SELECTED TEXT
####

ANALYSIS: Tom Curry will look to replicate David Pocock at no.8 for England

ANALYSIS: Tom Curry will look to replicate David Pocock at no.8 for England

Eddie Jones threw a surprise in selecting his first team since the Rugby World Cup Final against the Springboks with Tom Curry starting in no.8 jersey following Billy Vunipola's injury that has ultimately ruled him out of the competition.

England kick off their 2020 Six Nations against France on Sunday with George Furbank and Will Stuart in line to make their test debuts. 

However, the main talking point was the makeup of Jones' back row with Courtney Lawes joining the 'Kamikaze Kids' (Sam Underhill and Tom Curry).

In his latest Exclusive for Ultimate Rugby, Omar Mouneimne previewed what makes a great openside flanker and ahead of the clash with France, we have taken snippets from the piece, concentrating on Tom Curry in particular.

####

YOUR OBJECTIVE
Reproduce the Tom Curry analysis above in full, word for word.

SOURCE DATA
####

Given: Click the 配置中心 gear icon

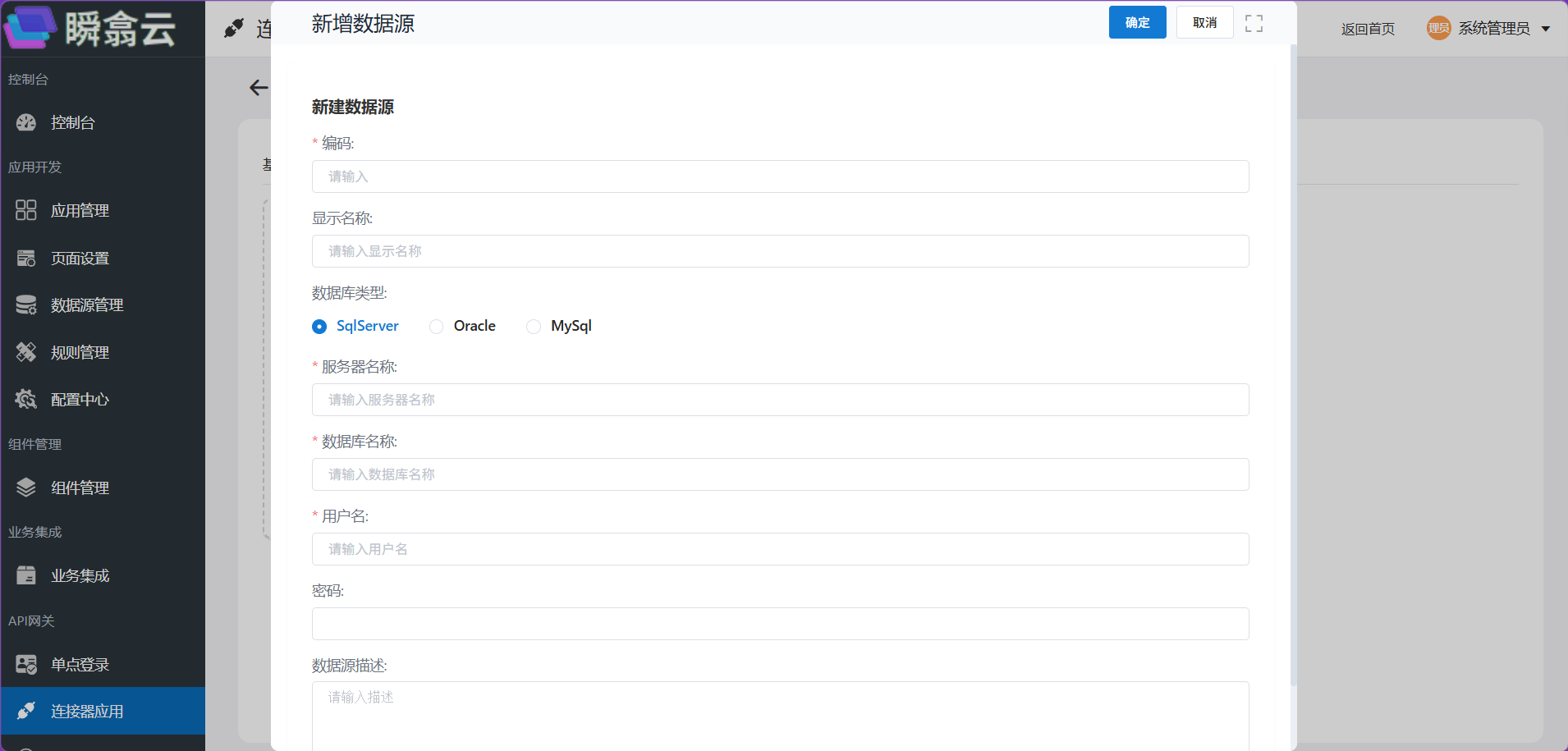Looking at the screenshot, I should 26,399.
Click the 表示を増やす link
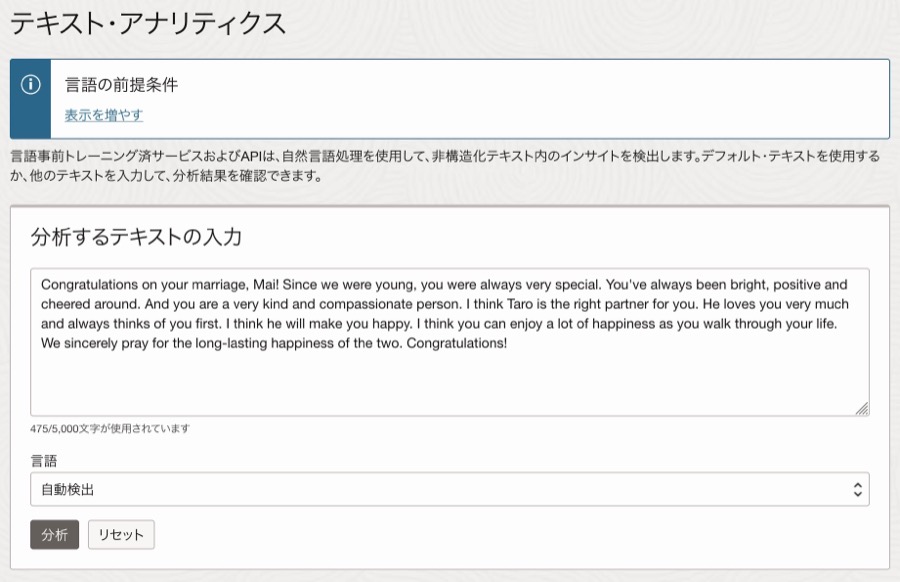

####

FINISHED EXERCISE
ANALYSIS: Tom Curry will look to replicate David Pocock at no.8 for England

ANALYSIS: Tom Curry will look to replicate David Pocock at no.8 for England

Eddie Jones threw a surprise in selecting his first team since the Rugby World Cup Final against the Springboks with Tom Curry starting in no.8 jersey following Billy Vunipola's injury that has ultimately ruled him out of the competition.

England kick off their 2020 Six Nations against France on Sunday with George Furbank and Will Stuart in line to make their test debuts. 

However, the main talking point was the makeup of Jones' back row with Courtney Lawes joining the 'Kamikaze Kids' (Sam Underhill and Tom Curry).

In his latest Exclusive for Ultimate Rugby, Omar Mouneimne previewed what makes a great openside flanker and ahead of the clash with France, we have taken snippets from the piece, concentrating on Tom Curry in particular.